4.5 The value of information
You saw in the example in Subsection 4.3.3 that by determining whether or not the product will be a success in advance, the company can increase the expected NPV from the project by £225,000. Without this information the project would not go ahead at all so the NPV would be zero. With this information the company has a 50% chance of gaining an NPV of £450,000, so the expected value is 50% of £450,000. The increase of £225,000 in NPV, attributable to holding information that is used in decisions about whether to proceed with projects, is sometimes called the value of information.
More formally, the value of information is the weighted average of the increase in value which having that information will generate. The NPV that would be achieved with the information is compared with the NPV that would be achieved without the information for each possible scenario. Table 21 shows this for the example above:
|Good demand NPV||Poor demand NPV|
|With information about demand||450,000||0*|
|Without information about demand||0*||0*|
|Difference in NPV from information||450,000||0|
|Probability of scenario||0.5||0.5|
|Difference from information weighted by probability of that scenario||Total 225,000||0|
|Total of differences in NPV weighted by probability of each scenario||Total 225,000|
The value of information of £225,000 is the maximum amount that it is worth paying for the market research to determine the demand for the product. Since in this case the market information costs only £25,000, there is an overall increase in NPV of £200,000 after paying for the market research.
Calculating the value of knowing information about a project can highlight areas where a company can benefit from putting more resources into resolving uncertainty. Obtaining certain information can change what decisions are made and increase the expected NPV and, if so, it is worthwhile spending some money to obtain that extra information.

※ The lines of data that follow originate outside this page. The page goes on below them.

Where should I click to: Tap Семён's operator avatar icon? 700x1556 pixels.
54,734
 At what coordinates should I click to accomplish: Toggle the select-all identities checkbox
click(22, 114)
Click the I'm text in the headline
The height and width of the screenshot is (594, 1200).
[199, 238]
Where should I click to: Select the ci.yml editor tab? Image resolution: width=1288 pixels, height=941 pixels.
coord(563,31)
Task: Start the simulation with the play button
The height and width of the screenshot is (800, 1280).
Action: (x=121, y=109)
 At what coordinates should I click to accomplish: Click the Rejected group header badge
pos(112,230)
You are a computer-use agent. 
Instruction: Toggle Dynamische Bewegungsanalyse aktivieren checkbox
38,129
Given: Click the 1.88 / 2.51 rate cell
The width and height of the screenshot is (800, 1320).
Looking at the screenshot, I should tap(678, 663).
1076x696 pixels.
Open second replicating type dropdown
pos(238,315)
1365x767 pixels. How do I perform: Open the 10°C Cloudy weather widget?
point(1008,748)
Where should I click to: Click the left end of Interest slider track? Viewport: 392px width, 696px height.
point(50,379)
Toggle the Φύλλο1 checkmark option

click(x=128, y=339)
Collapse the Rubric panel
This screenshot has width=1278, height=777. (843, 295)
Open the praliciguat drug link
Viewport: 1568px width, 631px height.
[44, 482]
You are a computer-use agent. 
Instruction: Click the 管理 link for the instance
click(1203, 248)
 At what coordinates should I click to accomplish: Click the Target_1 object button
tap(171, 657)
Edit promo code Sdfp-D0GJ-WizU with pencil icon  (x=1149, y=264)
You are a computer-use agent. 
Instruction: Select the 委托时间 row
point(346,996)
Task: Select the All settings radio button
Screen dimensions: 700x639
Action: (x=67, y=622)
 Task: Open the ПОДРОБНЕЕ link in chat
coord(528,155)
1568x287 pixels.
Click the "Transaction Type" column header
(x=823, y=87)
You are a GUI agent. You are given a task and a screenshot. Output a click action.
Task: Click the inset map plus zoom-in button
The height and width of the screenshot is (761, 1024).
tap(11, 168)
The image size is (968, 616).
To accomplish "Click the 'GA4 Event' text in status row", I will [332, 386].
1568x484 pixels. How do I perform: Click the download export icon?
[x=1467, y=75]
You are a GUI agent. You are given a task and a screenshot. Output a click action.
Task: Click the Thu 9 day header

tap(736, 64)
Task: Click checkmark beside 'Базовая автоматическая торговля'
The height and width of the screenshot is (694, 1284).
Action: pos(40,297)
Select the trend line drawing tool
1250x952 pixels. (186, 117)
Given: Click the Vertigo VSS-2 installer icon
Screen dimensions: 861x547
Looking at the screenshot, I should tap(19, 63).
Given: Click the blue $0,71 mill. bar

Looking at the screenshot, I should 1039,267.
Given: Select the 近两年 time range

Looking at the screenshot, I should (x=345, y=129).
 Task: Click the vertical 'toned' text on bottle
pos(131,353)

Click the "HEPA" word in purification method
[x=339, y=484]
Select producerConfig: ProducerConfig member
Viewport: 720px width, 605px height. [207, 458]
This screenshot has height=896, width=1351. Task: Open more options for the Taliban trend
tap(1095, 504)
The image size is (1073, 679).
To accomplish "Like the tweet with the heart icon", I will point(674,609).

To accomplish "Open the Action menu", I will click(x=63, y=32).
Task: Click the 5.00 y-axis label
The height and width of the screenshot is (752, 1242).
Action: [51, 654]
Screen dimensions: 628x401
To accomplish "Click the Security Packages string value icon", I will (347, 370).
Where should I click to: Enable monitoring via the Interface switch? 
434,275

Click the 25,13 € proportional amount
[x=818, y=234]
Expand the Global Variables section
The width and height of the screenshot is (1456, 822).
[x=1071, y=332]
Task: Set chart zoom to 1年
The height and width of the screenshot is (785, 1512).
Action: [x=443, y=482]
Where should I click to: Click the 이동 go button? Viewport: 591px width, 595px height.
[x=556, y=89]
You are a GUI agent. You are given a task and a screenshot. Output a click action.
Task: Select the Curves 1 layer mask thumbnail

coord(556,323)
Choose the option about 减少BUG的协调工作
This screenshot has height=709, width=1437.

This section has reviewed how risk and uncertainty arise in project appraisal, and described some techniques to deal with them. The difference between risk and uncertainty and the attitudes towards them that people can take were discussed. You saw some simple adjustments which can be made to account for risk; how to combine probabilities and cash flows to account for risk; and how to model different scenarios in a spreadsheet. You also learned how to work out the value of gaining additional information when making decisions.